» What is being asked: Reproduce the lines below exactly, starting at the one containing "Expand 查看摘要 for CoMn-LDH@MnO2 paper" and stopping at the final line.

[Stored data entries]
++++++++
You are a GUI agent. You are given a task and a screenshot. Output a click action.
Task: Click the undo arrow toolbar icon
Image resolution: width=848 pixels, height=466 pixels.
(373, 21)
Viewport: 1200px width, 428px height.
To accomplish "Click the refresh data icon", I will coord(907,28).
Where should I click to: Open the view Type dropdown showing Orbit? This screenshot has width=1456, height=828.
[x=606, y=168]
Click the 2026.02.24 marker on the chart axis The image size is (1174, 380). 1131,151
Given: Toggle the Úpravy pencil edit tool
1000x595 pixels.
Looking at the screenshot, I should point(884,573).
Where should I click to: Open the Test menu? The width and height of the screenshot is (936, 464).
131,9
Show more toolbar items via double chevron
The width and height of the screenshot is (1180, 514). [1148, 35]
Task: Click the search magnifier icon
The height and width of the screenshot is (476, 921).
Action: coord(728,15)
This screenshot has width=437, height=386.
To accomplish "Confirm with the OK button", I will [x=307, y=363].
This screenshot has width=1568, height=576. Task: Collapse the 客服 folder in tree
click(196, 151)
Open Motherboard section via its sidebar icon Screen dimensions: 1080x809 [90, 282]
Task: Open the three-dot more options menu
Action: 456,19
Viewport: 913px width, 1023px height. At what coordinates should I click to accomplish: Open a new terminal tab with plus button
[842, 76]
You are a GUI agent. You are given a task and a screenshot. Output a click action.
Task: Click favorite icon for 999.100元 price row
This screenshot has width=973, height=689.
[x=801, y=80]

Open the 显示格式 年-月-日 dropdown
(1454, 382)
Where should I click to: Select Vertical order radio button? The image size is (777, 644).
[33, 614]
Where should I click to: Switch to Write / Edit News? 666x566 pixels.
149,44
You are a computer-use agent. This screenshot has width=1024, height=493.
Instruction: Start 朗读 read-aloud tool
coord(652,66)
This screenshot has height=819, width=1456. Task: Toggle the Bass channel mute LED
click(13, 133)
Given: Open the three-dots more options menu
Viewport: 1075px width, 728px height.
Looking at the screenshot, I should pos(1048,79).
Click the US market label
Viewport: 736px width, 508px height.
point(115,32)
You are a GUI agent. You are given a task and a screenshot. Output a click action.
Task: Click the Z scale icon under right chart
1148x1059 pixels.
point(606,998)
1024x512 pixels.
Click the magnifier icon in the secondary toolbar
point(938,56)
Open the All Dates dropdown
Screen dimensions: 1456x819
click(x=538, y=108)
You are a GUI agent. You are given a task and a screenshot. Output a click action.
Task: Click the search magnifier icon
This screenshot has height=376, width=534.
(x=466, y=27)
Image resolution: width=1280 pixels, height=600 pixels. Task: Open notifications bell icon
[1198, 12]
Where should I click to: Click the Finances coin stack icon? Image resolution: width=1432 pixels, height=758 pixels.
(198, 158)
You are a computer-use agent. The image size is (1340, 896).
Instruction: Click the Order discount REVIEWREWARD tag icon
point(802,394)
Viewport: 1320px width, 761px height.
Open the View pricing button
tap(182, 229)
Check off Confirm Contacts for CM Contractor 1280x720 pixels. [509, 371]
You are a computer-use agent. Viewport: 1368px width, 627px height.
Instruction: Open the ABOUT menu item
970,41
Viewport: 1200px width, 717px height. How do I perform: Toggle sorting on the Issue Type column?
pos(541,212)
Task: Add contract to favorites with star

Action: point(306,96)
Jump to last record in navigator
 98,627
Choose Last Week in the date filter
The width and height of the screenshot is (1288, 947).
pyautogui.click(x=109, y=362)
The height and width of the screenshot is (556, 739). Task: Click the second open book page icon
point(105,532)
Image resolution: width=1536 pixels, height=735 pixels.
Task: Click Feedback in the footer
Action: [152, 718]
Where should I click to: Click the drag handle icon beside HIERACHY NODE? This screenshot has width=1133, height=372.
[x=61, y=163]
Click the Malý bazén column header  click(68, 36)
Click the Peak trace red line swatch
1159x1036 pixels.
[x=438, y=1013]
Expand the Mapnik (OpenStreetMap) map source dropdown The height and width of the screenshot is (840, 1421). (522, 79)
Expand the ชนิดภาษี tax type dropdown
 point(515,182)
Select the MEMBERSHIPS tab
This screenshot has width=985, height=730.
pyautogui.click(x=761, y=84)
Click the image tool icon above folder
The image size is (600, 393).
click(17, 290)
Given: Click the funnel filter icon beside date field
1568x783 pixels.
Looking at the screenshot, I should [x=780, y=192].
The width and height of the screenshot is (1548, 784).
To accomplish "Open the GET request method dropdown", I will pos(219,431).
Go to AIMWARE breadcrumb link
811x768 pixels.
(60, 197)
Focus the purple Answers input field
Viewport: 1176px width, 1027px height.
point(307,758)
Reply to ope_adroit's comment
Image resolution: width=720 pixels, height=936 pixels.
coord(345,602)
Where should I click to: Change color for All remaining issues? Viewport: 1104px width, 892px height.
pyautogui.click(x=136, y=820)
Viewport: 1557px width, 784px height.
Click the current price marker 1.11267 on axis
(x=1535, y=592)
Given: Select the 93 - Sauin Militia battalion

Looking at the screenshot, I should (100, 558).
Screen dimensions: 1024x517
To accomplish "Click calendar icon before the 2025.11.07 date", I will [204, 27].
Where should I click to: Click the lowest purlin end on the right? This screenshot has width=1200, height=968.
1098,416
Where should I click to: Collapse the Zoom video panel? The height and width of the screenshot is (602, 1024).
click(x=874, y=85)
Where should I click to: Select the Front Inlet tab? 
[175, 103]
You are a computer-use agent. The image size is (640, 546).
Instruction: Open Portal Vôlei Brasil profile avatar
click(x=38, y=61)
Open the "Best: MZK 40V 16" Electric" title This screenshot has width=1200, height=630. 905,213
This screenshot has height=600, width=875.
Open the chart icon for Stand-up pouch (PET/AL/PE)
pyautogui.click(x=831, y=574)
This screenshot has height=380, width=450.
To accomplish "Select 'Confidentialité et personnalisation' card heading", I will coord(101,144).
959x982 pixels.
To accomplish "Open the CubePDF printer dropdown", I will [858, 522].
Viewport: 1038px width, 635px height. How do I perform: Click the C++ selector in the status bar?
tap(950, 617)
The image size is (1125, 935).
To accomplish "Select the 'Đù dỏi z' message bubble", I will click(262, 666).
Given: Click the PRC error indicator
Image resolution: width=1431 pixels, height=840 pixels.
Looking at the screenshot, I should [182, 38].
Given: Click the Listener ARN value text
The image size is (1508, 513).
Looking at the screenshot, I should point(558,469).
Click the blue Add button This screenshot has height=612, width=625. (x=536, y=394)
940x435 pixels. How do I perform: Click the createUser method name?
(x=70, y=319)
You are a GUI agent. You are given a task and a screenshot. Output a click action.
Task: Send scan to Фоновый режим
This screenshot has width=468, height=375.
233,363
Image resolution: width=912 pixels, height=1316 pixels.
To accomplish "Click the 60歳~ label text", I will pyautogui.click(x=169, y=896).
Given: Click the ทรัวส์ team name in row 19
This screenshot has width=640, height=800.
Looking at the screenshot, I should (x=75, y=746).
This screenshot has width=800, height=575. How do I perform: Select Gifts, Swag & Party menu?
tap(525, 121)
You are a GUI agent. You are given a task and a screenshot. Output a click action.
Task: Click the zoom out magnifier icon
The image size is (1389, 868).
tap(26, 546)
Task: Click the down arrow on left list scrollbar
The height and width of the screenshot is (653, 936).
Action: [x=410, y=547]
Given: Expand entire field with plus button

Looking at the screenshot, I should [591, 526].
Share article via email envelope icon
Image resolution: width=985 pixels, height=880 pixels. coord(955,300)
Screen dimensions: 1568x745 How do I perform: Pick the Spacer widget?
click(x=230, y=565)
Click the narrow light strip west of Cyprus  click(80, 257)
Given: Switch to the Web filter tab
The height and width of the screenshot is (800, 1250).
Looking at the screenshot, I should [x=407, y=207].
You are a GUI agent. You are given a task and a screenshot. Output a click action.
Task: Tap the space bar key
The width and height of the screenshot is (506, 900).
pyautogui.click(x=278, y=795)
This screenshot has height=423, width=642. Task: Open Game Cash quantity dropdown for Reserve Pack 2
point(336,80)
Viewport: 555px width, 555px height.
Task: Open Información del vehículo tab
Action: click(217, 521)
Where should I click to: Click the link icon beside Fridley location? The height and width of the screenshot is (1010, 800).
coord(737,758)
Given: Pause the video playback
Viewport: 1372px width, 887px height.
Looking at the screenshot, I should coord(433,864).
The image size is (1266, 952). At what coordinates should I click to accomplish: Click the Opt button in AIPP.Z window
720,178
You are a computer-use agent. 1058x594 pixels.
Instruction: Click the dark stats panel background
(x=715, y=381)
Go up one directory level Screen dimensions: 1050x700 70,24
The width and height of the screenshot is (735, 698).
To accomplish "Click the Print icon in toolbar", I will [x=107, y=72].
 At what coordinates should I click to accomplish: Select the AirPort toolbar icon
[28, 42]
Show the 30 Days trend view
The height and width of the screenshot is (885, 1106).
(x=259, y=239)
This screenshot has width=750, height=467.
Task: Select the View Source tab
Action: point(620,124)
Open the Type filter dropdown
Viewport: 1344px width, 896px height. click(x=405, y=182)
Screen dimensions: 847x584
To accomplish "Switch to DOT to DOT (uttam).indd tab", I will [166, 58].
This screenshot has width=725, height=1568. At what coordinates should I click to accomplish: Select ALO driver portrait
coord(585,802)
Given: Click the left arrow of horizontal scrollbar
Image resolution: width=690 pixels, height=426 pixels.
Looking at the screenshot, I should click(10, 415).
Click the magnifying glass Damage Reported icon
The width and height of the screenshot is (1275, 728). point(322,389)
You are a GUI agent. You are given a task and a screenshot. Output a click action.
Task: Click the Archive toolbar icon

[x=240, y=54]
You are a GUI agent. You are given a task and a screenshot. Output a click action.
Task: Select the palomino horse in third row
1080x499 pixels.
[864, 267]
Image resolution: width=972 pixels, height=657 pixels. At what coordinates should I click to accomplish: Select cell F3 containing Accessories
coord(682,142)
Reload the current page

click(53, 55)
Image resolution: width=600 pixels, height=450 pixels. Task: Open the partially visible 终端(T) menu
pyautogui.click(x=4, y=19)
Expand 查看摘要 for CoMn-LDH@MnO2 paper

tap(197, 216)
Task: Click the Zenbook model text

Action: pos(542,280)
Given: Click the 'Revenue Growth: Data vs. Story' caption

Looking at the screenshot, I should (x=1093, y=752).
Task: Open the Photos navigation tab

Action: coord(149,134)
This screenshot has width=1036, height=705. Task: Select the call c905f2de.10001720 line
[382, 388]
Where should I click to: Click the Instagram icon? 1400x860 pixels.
++++++++
» Response area:
Expand 查看摘要 for CoMn-LDH@MnO2 paper

tap(197, 216)
Task: Click the Zenbook model text

Action: pos(542,280)
Given: Click the 'Revenue Growth: Data vs. Story' caption

Looking at the screenshot, I should (x=1093, y=752).
Task: Open the Photos navigation tab

Action: coord(149,134)
This screenshot has width=1036, height=705. Task: Select the call c905f2de.10001720 line
[382, 388]
Where should I click to: Click the Instagram icon? 1400x860 pixels.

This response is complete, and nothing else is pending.